I will use this example: Constructing an explicit isomorphism between finite extensions of finite fields
Let $p=2$, $f(x) = x^3+x+1$, $g(x)=x^3+x^2+1$ so that $L\simeq \mathbb{F}_2[x]/(x^3+x+1)$ and $L'\simeq \mathbb{F}_2[x]/(x^3+x^2+1)$ are isomorphic as fields. Let $\alpha$ be a root of $f(x)$ in $L$, and $\beta$ be a root of $g(x)$ in $L'$.
Since $f$ does not have $x^2$ term, we see that $\alpha^4+\alpha^2+\alpha =0$.
For the roots of $g$, we have $\beta^4+\beta^2+\beta = 1 \in \mathbb{F}_2$.
We assume that $T:L\rightarrow L'$ is a $\mathbb{F}_2$-linear map that maps roots of $f$ to roots of $g$, i. e.
$$
T(\{\alpha,\alpha^2,\alpha^4\})\subseteq \{\beta,\beta^2,\beta^4\}.
$$
Now, we consider $\alpha^4=\alpha^2+\alpha$. So, $T(\alpha^4)=T(\alpha^2)+T(\alpha)$.
If $T(\alpha)=T(\alpha^2)$, then we have $T(\alpha^4)=0$. This is not possible.
Then we must have $T(\alpha)\neq T(\alpha^2)$. We check the three possibilities:
Case 1: $T(\{\alpha,\alpha^2\})=\{\beta,\beta^2\}$.
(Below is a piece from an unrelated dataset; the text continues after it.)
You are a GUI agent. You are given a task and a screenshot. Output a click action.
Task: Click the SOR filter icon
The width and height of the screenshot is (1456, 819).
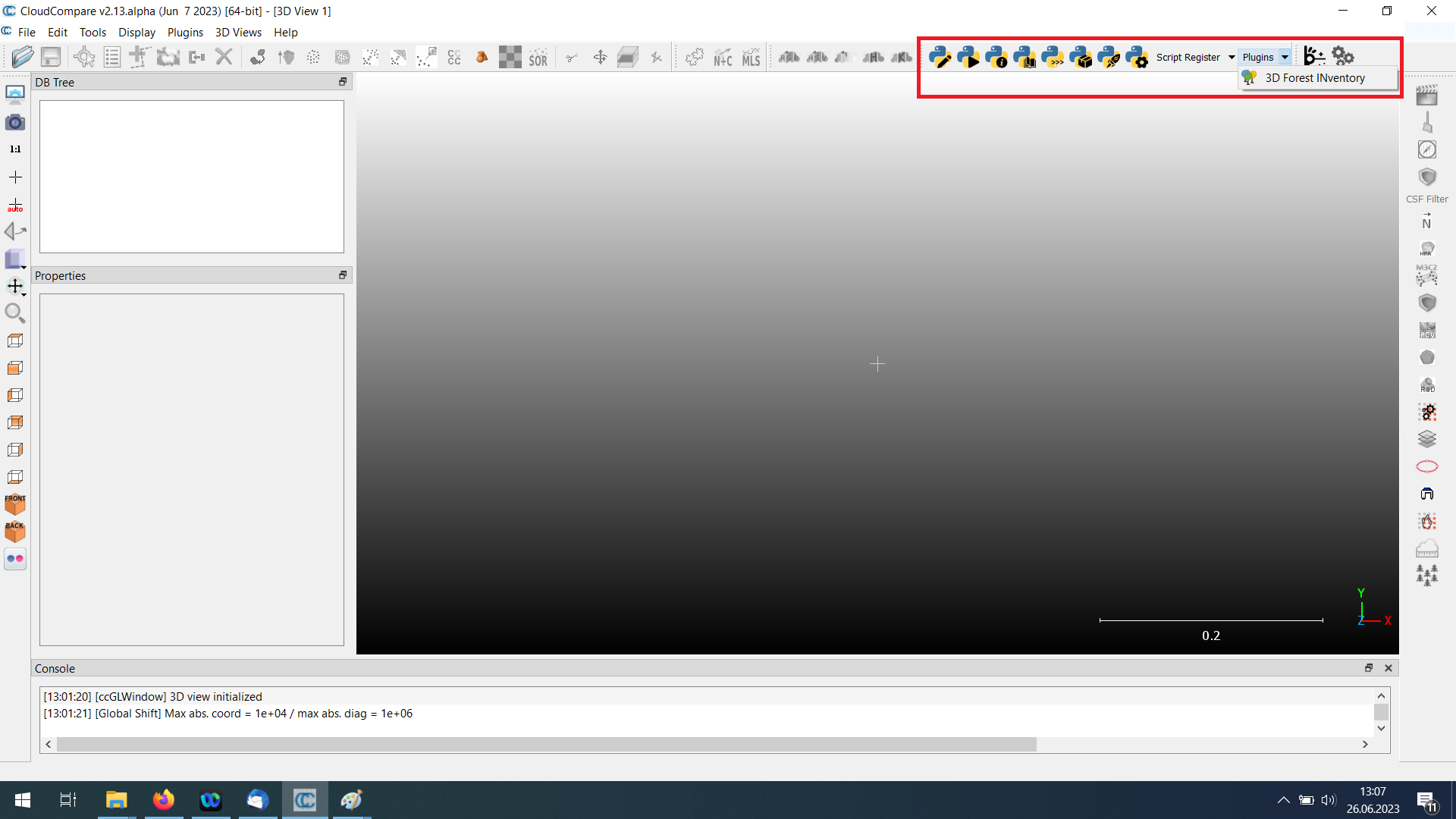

Since $T(\alpha^4) = \beta^2+\beta$ and $\beta^4=\beta^2+\beta+1 $, the element $\beta^2+\beta$ is not a root of $g$, this case is impossible.
Case 2: $T(\{\alpha,\alpha^2\})=\{\beta,\beta^4\}$.
Since $T(\alpha^4)= \beta^4+\beta = \beta^2+1$ is not a root of $g$, it is not possible.
Case 3: $T(\{\alpha,\alpha^2\})=\{\beta^2,\beta^4\}$.
Since $T(\alpha^4) = \beta^4+\beta^2 = \beta+1$ is not a root of $g$, it is not possible.